### Input records
☆ ☆ ☆ ☆ ☆

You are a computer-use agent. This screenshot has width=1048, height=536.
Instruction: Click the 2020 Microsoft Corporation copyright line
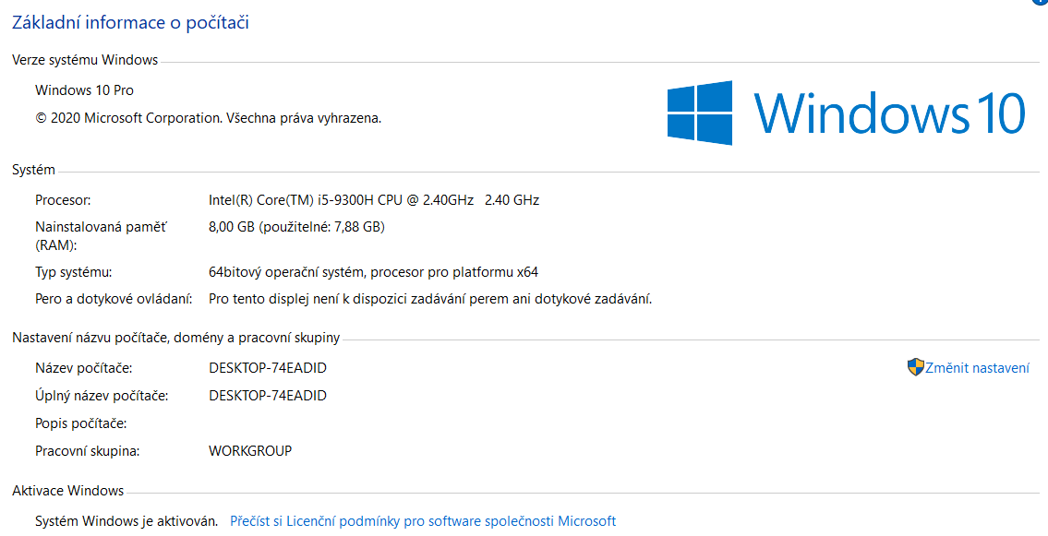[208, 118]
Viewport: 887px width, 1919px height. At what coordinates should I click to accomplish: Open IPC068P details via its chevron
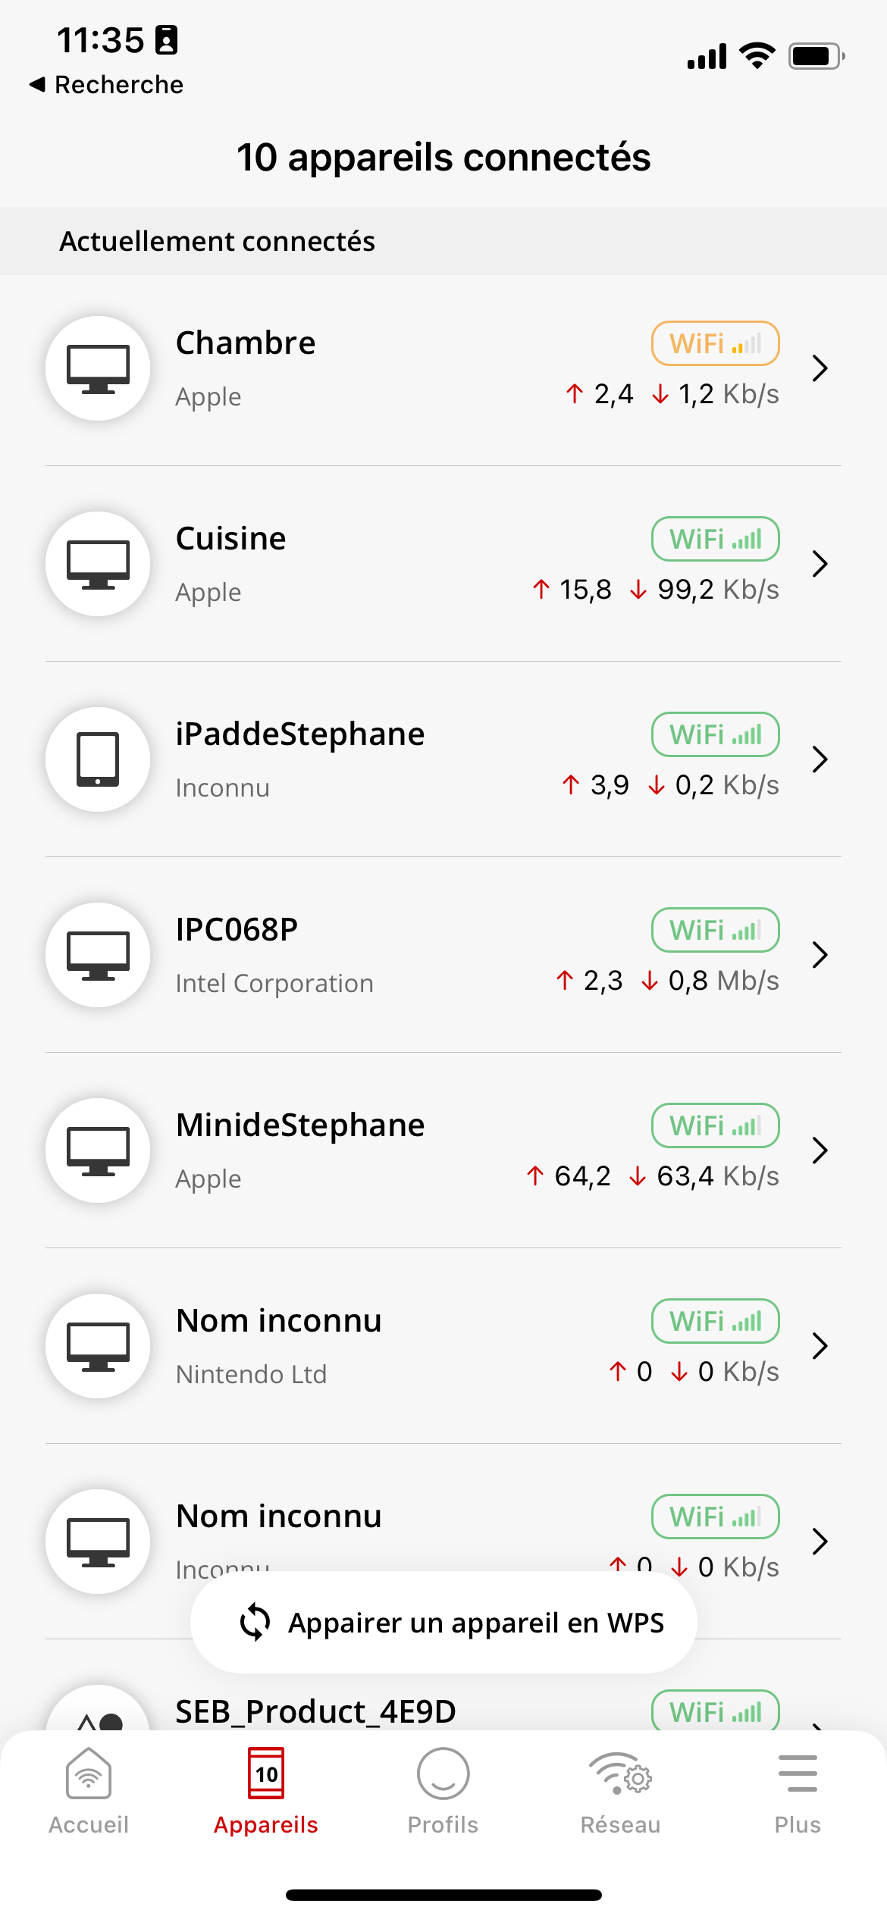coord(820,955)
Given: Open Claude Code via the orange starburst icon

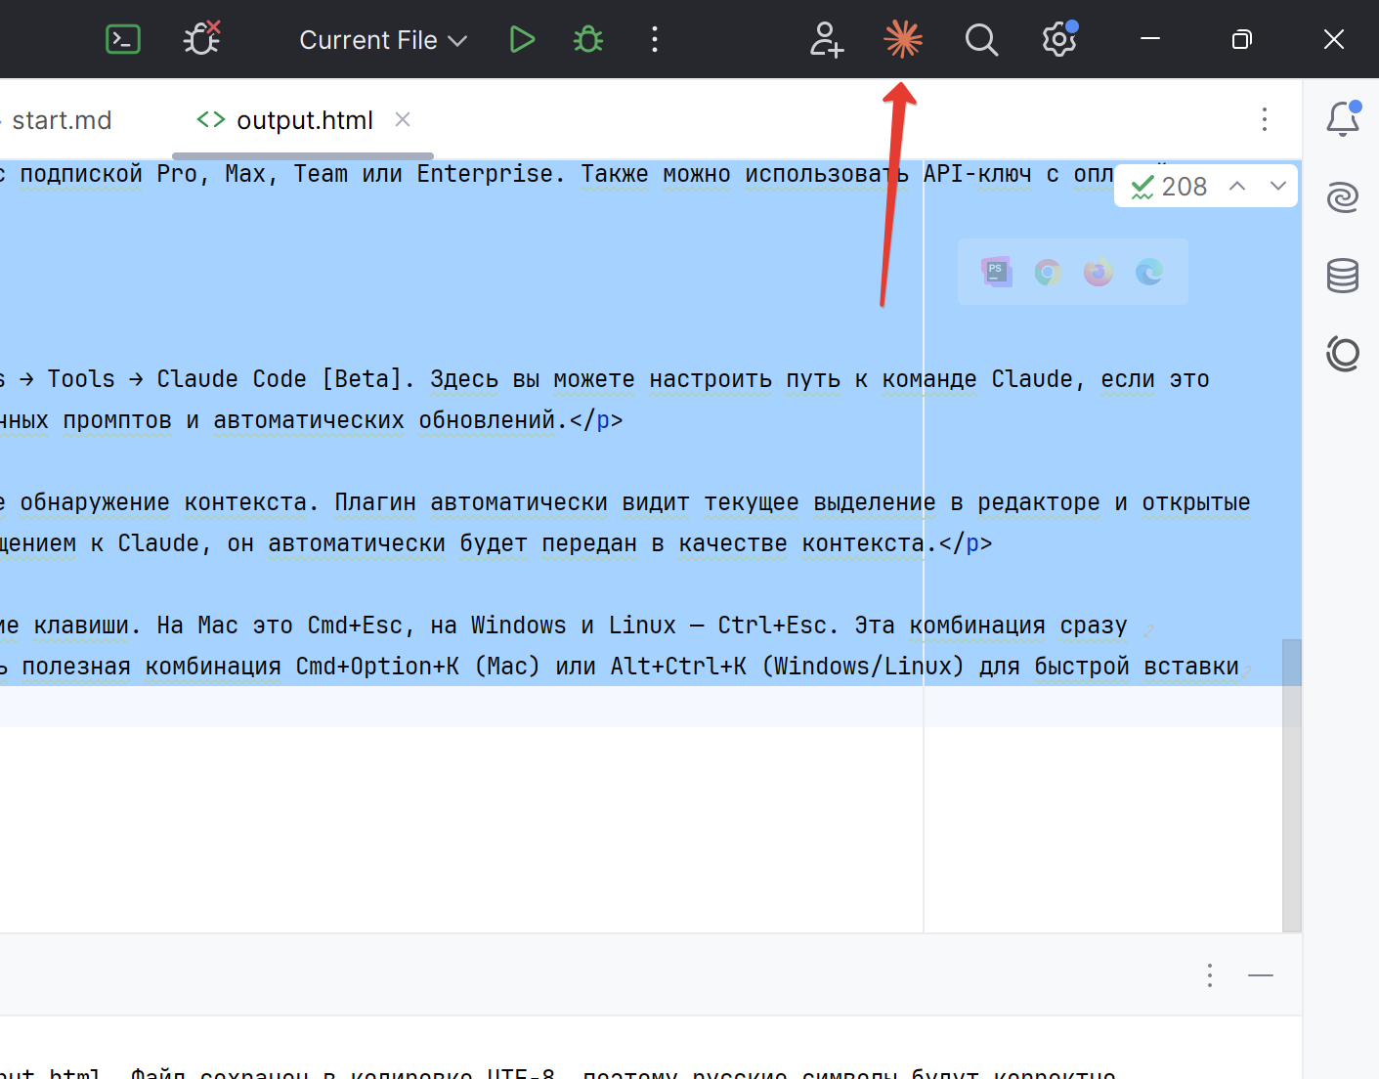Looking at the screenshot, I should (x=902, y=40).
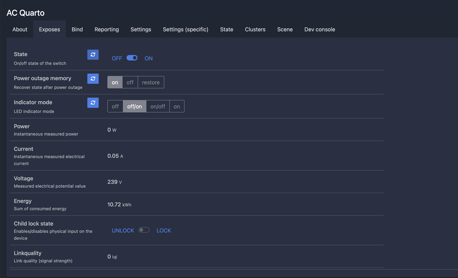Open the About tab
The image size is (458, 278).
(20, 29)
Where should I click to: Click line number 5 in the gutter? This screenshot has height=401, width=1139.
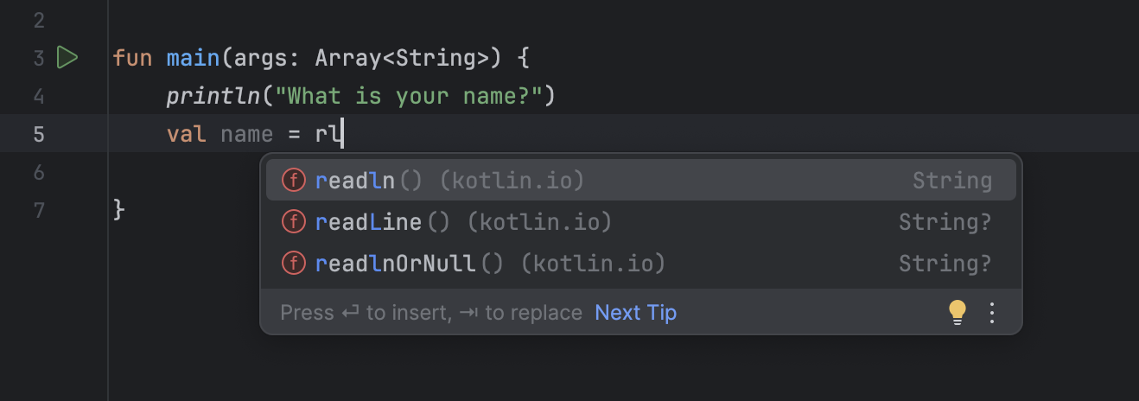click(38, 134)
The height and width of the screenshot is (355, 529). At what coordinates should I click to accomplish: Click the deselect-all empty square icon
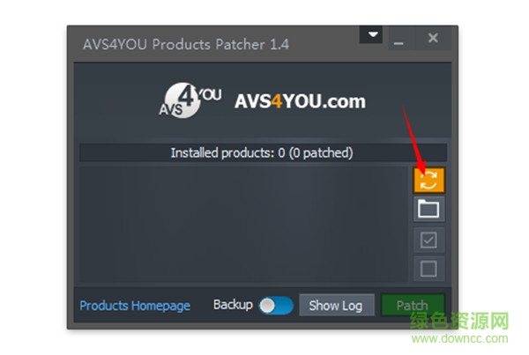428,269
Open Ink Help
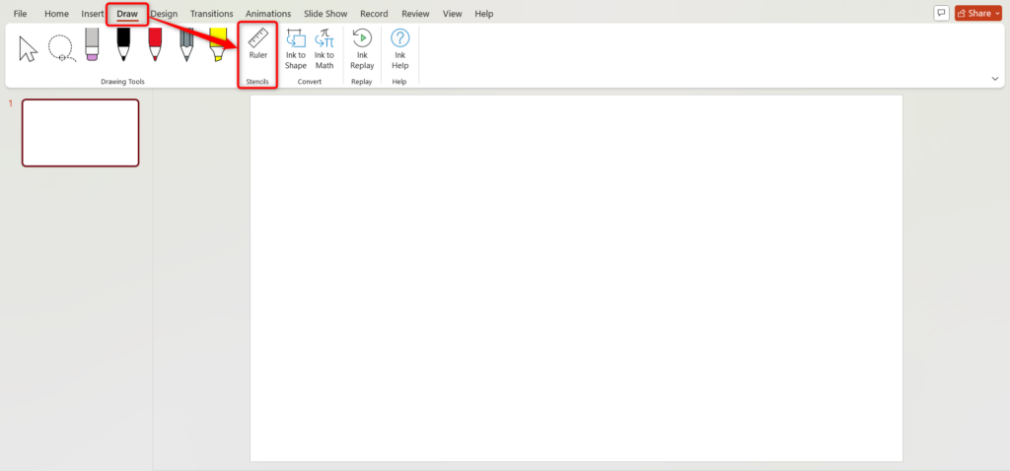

☆ ☆ ☆ ☆ ☆

### Task statement
In the data, the line that contains "Viewport: 887px width, 1919px" begins the part to write out; restate it and each line after it word for word through the end, with no pictures.

### Answer
Viewport: 887px width, 1919px height. At what coordinates should I click to accomplish: Open IPC068P details via its chevron
coord(820,955)
Given: Open Claude Code via the orange starburst icon

Looking at the screenshot, I should (x=902, y=40).
Open the About tab
The image size is (458, 278).
(20, 29)
Where should I click to: Click line number 5 in the gutter? This screenshot has height=401, width=1139.
click(38, 134)
The height and width of the screenshot is (355, 529). At what coordinates should I click to accomplish: Click the deselect-all empty square icon
428,269
Open Ink Help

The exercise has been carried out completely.